### GIVEN EXERCISE
Rewrite every item below, changing each "column header" to "column heading" and leaving all other text unchanged.
══════
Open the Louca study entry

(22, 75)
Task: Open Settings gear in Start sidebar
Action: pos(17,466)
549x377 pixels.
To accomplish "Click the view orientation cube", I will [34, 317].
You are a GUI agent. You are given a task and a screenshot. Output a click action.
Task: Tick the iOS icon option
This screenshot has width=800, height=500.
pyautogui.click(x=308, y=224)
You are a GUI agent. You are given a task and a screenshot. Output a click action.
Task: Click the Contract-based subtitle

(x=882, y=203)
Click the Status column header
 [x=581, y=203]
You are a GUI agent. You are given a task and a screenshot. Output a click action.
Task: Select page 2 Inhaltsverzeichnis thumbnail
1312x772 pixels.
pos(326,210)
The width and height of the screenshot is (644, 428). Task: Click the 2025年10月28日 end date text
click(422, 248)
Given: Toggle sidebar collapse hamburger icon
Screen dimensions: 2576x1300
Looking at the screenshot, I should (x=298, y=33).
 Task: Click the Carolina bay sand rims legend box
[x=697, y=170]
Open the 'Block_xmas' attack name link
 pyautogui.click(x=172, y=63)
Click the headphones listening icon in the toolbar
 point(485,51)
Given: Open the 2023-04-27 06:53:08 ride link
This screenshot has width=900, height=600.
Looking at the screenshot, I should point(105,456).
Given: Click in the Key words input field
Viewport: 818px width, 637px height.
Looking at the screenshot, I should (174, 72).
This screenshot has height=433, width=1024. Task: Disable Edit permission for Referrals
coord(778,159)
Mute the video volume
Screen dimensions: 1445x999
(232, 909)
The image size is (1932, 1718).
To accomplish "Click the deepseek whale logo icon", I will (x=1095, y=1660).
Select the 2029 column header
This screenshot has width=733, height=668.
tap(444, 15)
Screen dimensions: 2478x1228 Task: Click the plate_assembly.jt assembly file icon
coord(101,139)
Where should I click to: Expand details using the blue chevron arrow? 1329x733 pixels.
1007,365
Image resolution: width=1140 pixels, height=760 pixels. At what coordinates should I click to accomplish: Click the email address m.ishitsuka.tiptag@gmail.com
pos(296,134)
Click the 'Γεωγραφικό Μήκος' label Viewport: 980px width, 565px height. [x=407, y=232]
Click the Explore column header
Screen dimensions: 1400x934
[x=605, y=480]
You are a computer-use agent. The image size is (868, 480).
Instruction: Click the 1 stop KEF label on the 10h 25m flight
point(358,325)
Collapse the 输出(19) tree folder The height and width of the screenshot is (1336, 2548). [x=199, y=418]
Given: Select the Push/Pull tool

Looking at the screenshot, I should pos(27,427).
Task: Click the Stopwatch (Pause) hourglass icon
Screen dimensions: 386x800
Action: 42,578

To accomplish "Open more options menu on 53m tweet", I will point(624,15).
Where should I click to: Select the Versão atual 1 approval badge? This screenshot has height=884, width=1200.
══════
### RESPONSE TO THE TASK
Open the Louca study entry

(22, 75)
Task: Open Settings gear in Start sidebar
Action: pos(17,466)
549x377 pixels.
To accomplish "Click the view orientation cube", I will [34, 317].
You are a GUI agent. You are given a task and a screenshot. Output a click action.
Task: Tick the iOS icon option
This screenshot has width=800, height=500.
pyautogui.click(x=308, y=224)
You are a GUI agent. You are given a task and a screenshot. Output a click action.
Task: Click the Contract-based subtitle

(x=882, y=203)
Click the Status column heading
 [x=581, y=203]
You are a GUI agent. You are given a task and a screenshot. Output a click action.
Task: Select page 2 Inhaltsverzeichnis thumbnail
1312x772 pixels.
pos(326,210)
The width and height of the screenshot is (644, 428). Task: Click the 2025年10月28日 end date text
click(422, 248)
Given: Toggle sidebar collapse hamburger icon
Screen dimensions: 2576x1300
Looking at the screenshot, I should (x=298, y=33).
 Task: Click the Carolina bay sand rims legend box
[x=697, y=170]
Open the 'Block_xmas' attack name link
 pyautogui.click(x=172, y=63)
Click the headphones listening icon in the toolbar
 point(485,51)
Given: Open the 2023-04-27 06:53:08 ride link
This screenshot has width=900, height=600.
Looking at the screenshot, I should point(105,456).
Given: Click in the Key words input field
Viewport: 818px width, 637px height.
Looking at the screenshot, I should (174, 72).
This screenshot has height=433, width=1024. Task: Disable Edit permission for Referrals
coord(778,159)
Mute the video volume
Screen dimensions: 1445x999
(232, 909)
The image size is (1932, 1718).
To accomplish "Click the deepseek whale logo icon", I will (x=1095, y=1660).
Select the 2029 column heading
This screenshot has width=733, height=668.
tap(444, 15)
Screen dimensions: 2478x1228 Task: Click the plate_assembly.jt assembly file icon
coord(101,139)
Where should I click to: Expand details using the blue chevron arrow? 1329x733 pixels.
1007,365
Image resolution: width=1140 pixels, height=760 pixels. At what coordinates should I click to accomplish: Click the email address m.ishitsuka.tiptag@gmail.com
pos(296,134)
Click the 'Γεωγραφικό Μήκος' label Viewport: 980px width, 565px height. [x=407, y=232]
Click the Explore column heading
Screen dimensions: 1400x934
[x=605, y=480]
You are a computer-use agent. The image size is (868, 480).
Instruction: Click the 1 stop KEF label on the 10h 25m flight
point(358,325)
Collapse the 输出(19) tree folder The height and width of the screenshot is (1336, 2548). [x=199, y=418]
Given: Select the Push/Pull tool

Looking at the screenshot, I should pos(27,427).
Task: Click the Stopwatch (Pause) hourglass icon
Screen dimensions: 386x800
Action: 42,578

To accomplish "Open more options menu on 53m tweet", I will point(624,15).
Where should I click to: Select the Versão atual 1 approval badge? This screenshot has height=884, width=1200.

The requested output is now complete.